Яблоков вместо ответа безнадежно махнул рукой. Несколько минут он молчал.
— Да как вы не понимаете, разве это сейчас важно. Важно одно: уцелеть! Я собираюсь лететь в Москву.
— И бросить ее на растерзание местным шакалам.
— Вот и уговорите ее лететь со мной. Я не могу ей ничем тут помочь, не у нас в этом городе власть, мы все здесь абсолютно беззащитны.
В этом Яблоков был почти прав. И все же его решение — отчалить отсюда мне совсем не нравилось.
— Я могу с ней поговорить, но не уверен, выслушает ли она меня.

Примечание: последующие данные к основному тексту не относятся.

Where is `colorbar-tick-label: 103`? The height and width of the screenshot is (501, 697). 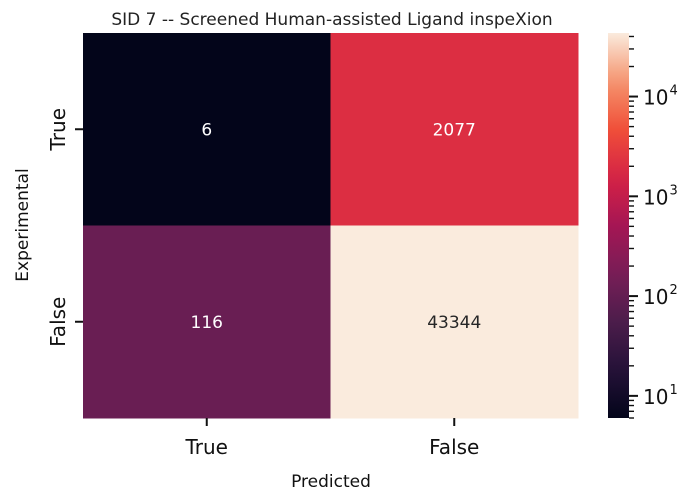
colorbar-tick-label: 103 is located at coordinates (660, 196).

— Да, она стала другой, — согласился Яблоков, — такой упрямый я ее раньше не видел. Вот только на пользу ли это упрямство? Меня это очень пугает.

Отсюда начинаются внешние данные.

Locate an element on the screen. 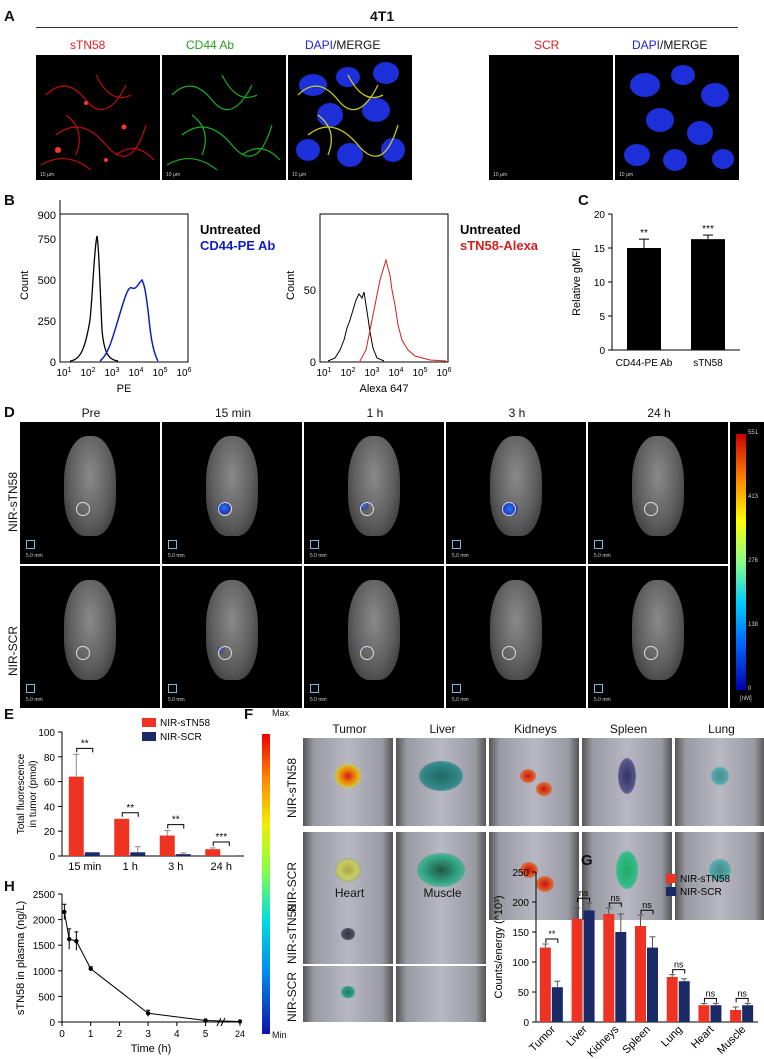  ytick-c-0: 0 is located at coordinates (602, 352).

Идея уехать из этих мест пока еще было можно по добру по здоровому, все больше казалось мне своевременной и привлекательной. Но вот как отнесется к ней Ланина, я не знал. Я вообще не представлял, что у нее на уме и на душе. После поминок я ее не видел, она заперлась в своей комнате и не выходила. Несколько раз я подкрадывался к двери, но ничего не мог услышать; за ней царила мертвая тишина. Я даже испугался: не сделала ли она что-нибудь с собой? Но все же нарушить ее покой так и не решился.
Я снова сидел в своей любимой комнате с камином, в котором очередной свой сольный танцевальный номер исполнял неугомонный огонь. И как он не устает полыхать без малейшего перерыва? Мне нравился и этот дом и это место, и если бы не печальные обстоятельства, которые сопровождали нашу поездку, я бы с удовольствием продлил свое тут пребывание. Я почти не сомневался: если мы тут проведем еще некоторое время, то нынешние события получат продолжение. Курбатов и его команда настроена весьма решительно, он не для того потратил столько сил и денег на то, чтобы завоевать здесь все и всех, чтобы отдать это какой-то девчонке по первому ее требованию. Он будет драться до конца. А силы у Курбатова немалые, эти дни я украдкой знакомился с его службой безопасности и пришел к выводу, что это весьма странная структура. Ее численность и возможности намного превышали необходимый уровень для обеспечения порядка на комбинате. И в последнее время я все чаще раздумывал над тем, что необходимо предпринять ряд мер на случай чего-либо уж слишком непредвиденного.